The airline was founded on 19 October 1995 in Bassersdorf, Switzerland, with just one aircraft, a McDonnell Douglas MD-83. The company's name is derived from the Swiss unofficial national flower, the Edelweiss, which is also painted on its aircraft.

The fleet was subsequently expanded and renewed. In 1998, new Airbus A320-200 aircraft were introduced to replace the MD-83s, and in 1999, long-haul flights were commenced using the Airbus A330-200.

For seven consecutive years between 2001 and 2008, Edelweiss Air received the golden Travelstar Award for its achievements.

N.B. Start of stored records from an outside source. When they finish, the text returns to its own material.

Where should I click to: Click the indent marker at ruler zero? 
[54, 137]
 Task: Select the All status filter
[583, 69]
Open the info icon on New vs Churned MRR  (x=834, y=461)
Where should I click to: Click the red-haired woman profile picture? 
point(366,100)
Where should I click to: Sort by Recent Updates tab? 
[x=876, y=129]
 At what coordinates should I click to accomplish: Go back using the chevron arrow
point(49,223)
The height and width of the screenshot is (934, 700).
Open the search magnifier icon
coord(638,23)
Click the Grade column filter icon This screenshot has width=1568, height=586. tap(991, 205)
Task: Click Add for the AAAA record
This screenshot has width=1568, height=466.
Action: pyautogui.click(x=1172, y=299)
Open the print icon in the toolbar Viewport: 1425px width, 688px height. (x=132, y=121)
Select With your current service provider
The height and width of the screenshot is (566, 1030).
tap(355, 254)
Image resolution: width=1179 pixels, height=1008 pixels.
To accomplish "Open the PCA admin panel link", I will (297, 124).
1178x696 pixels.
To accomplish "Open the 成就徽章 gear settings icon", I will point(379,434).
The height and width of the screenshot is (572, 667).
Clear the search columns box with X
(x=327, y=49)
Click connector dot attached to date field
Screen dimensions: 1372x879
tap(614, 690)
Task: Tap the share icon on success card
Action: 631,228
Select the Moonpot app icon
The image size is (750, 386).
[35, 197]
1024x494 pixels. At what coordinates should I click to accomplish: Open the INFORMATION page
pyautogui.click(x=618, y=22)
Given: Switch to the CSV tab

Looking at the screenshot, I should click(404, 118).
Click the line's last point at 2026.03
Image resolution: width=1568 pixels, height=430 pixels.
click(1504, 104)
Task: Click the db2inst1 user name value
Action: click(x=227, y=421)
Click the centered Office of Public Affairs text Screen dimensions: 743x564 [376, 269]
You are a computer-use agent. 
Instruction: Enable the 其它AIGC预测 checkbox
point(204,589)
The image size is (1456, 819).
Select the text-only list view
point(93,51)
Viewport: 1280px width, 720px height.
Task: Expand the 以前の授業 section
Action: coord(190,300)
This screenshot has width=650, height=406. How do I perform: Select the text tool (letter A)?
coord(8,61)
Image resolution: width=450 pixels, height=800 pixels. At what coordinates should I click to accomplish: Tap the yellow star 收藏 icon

Until November 2008, Edelweiss Air was wholly owned by Kuoni Travel and had 190 employees, when the operating rights were sold to Swiss International Air Lines, in exchange for sale rights of hotel capacities via the Swiss sales network. Following Swiss International Air Lines being acquired by the German Lufthansa Group in 2005, Edelweiss Air also became a subsidiary of Europe's largest airline group at the same time it was acquired by Swiss.

===Developments since 2010===
In March 2011, Edelweiss Air added the larger Airbus A330-300 to its fleet, with an order having been placed on 5 April 2010. In July 2015, it was announced that Edelweiss would receive four Airbus A340-300s between 2017 and 2018, previously operated by its parent Swiss International Air Lines. The aircraft were used to expand the route network.

In November 2015, Edelweiss introduced a revised livery on one of its Airbus A320-200 aircraft, which was subsequently applied to the rest of the airline's fleet. In December 2016, Edelweiss Air phased out its sole Airbus A330-200, which was transferred to Brussels Airlines and replaced by Airbus A340-300s inherited from parent Swiss. In 2021, Lufthansa moved Edelweiss Air's two Airbus A330-300s to Eurowings Discover.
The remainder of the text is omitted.